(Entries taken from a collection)
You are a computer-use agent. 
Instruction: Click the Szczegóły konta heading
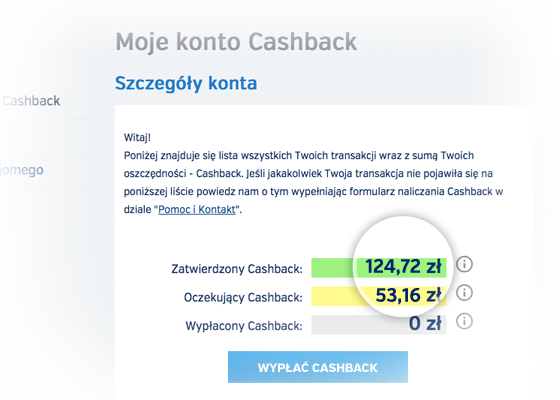(x=186, y=83)
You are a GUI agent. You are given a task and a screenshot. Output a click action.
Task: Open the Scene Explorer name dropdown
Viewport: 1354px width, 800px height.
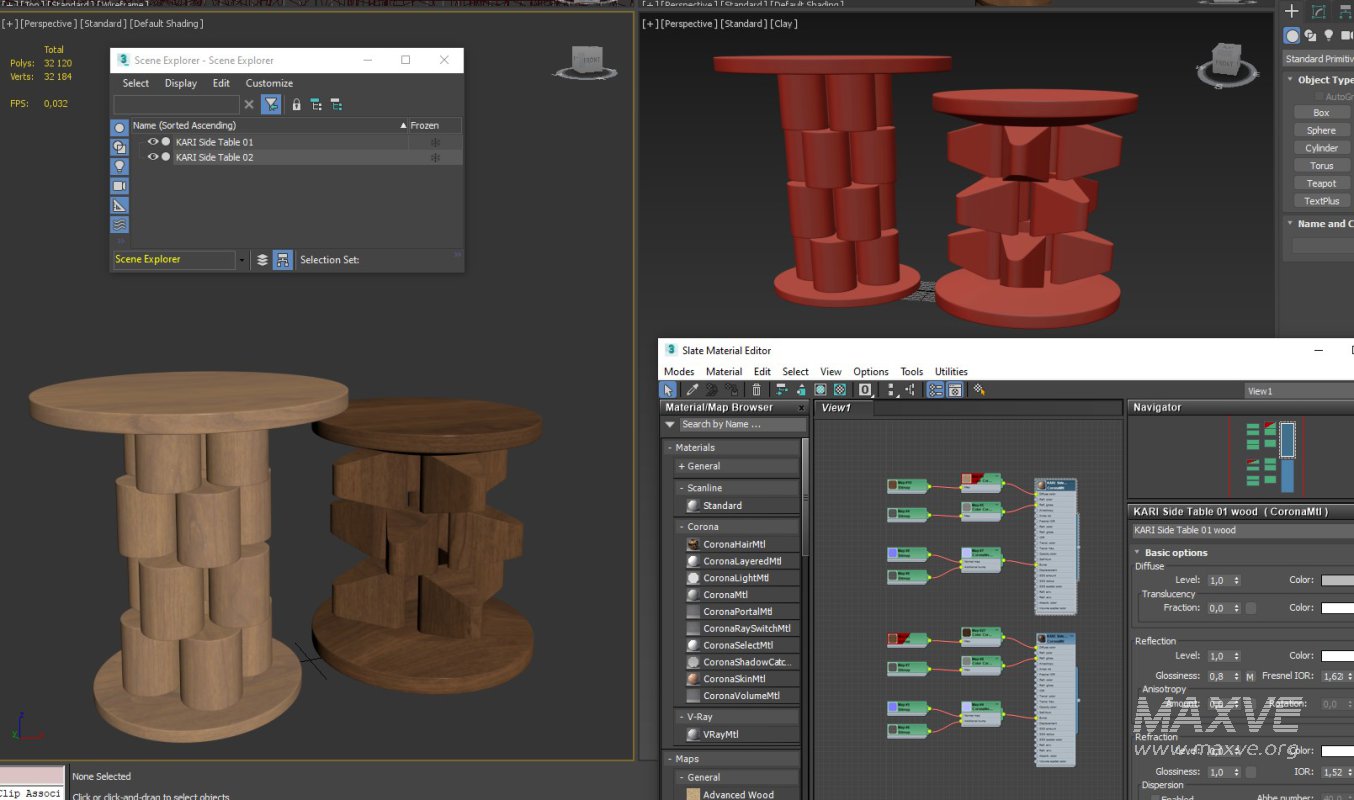point(241,260)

Requirement: Every line above should be returned word for word, with the pictures left behind.

Solution for this exercise:
You are a computer-use agent. 
Instruction: Click the Szczegóły konta heading
(x=186, y=83)
You are a GUI agent. You are given a task and a screenshot. Output a click action.
Task: Open the Scene Explorer name dropdown
Viewport: 1354px width, 800px height.
point(241,260)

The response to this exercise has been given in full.